From Advocate To Incubator: Minority Media And Telecom Council’s New Diversity...

From Advocate To Incubator: Minority Media And Telecom Council’s New Diversity Initiative


During its Eighth Annual Access to Capital Conference in Washington, DC, the Minority Media and Telecommunications Council announced the formation of MMTC Broadcasting LLC.  The event, host to 300 African American and Latino broadcasters, publishers, entrepreneurs, venture capital and private equity fund managers, was the perfect venue for the announcement of this new diversity initiative.

On the heels of a  donation by Clear Channel of six radio stations from across the country, MMTC will begin its transition from media and telecom advocate to broadcast ownership and incubation, with footprints in N. Augusta, Georgia (WYNF-AM), Laurel, Mississippi (WHJA-AM), Fort Smith, Arkansas (KYHN-AM), Newton, New Jersey (WTOC-AM), Wabasha, Minnesota (KMFX-AM) and Minneapolis, Minnesota (KFXN-AM).

This new project – the MMTC-Clear Channel Diversity Initiative – is designed to enable minority and women broadcast managers to transition into positions of entrepreneurship and broadcast ownership.  And it positions MMTC to take its advocacy and support of minority media and telecom interests to the next level.

This new Diversity Initiative in partnership with Clear Channel is MMTC’s way of creating new opportunity for women and people of color in a market where minority media ownership has only continued to dwindle over time.  With this initiative, MMTC hopes to enable new opportunities for women and minorities to leverage traditional media outlets as a bridge toward increased media ownership.

Since its inception in 1986, MMTC has been highly regarded by members of the civil rights community as the premier advocacy organization seeking social justice for minorities and women in the media and telecommunications sectors.  In addition to the strong stances it has taken on communications issues before Congress, several White House Administrations and the Federal Communications Commission, MMTC has trained more than 50 women and minority attorneys in the art of social advocacy, leveraging the power of mass media communications as a means of promoting business growth and sustainability, increased diversity in media ownership, enhanced community engagement and new levels of political discourse.  In recent years, it has used the imprint of MMTC Media Brokers, the only nonprofit and only minority-owned full service media brokerage in the United States, as a means of promoting minority media entrepreneurship and ownership.  Since 1997, MMTC Media Brokers has participated in the sale of $1.7 billion of radio and television stations to minorities.
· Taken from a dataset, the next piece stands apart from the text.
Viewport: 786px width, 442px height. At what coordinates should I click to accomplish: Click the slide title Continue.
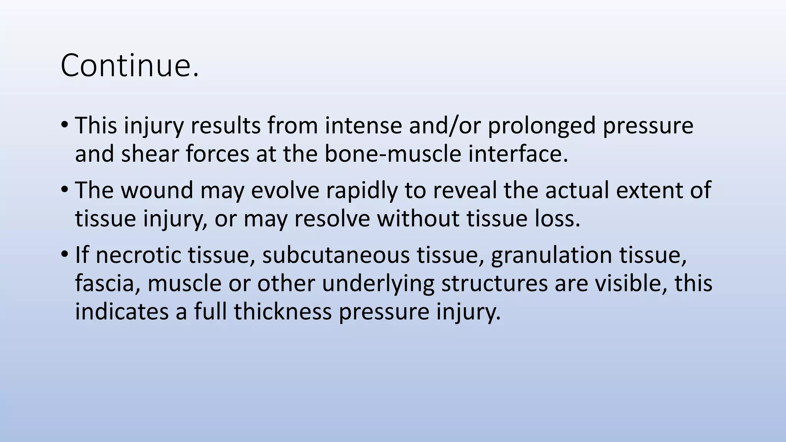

MMTC has been the nation’s principal advocate for minorities and women in media, telecom and broadband.  For example, in June MMTC urged the FCC to immediately suspend EEO enforcement for three months and, during that period of suspension, revitalize and strengthen the program and reaffirm the agency’s commitment to ensuring opportunities for minorities and women in broadcasting.  MMTC also recently served as counsel to 16 other national civil rights and social justice organizations during the FCC’s Open Internet proceeding, and asked the Commission to reject one of the six proposed “net neutrality” Internet regulations that could unfairly apportion the cost of Internet subscription and use on low-income and poor people, and preclude Internet service providers from incubating minority-owned digital entrepreneurs.

In its new incubator role, MMTC will be able to not only advocate for the interests of minorities and women in the media, but will now be in a position to truly change the negative conditions that have cast a shadow on minority media in years past.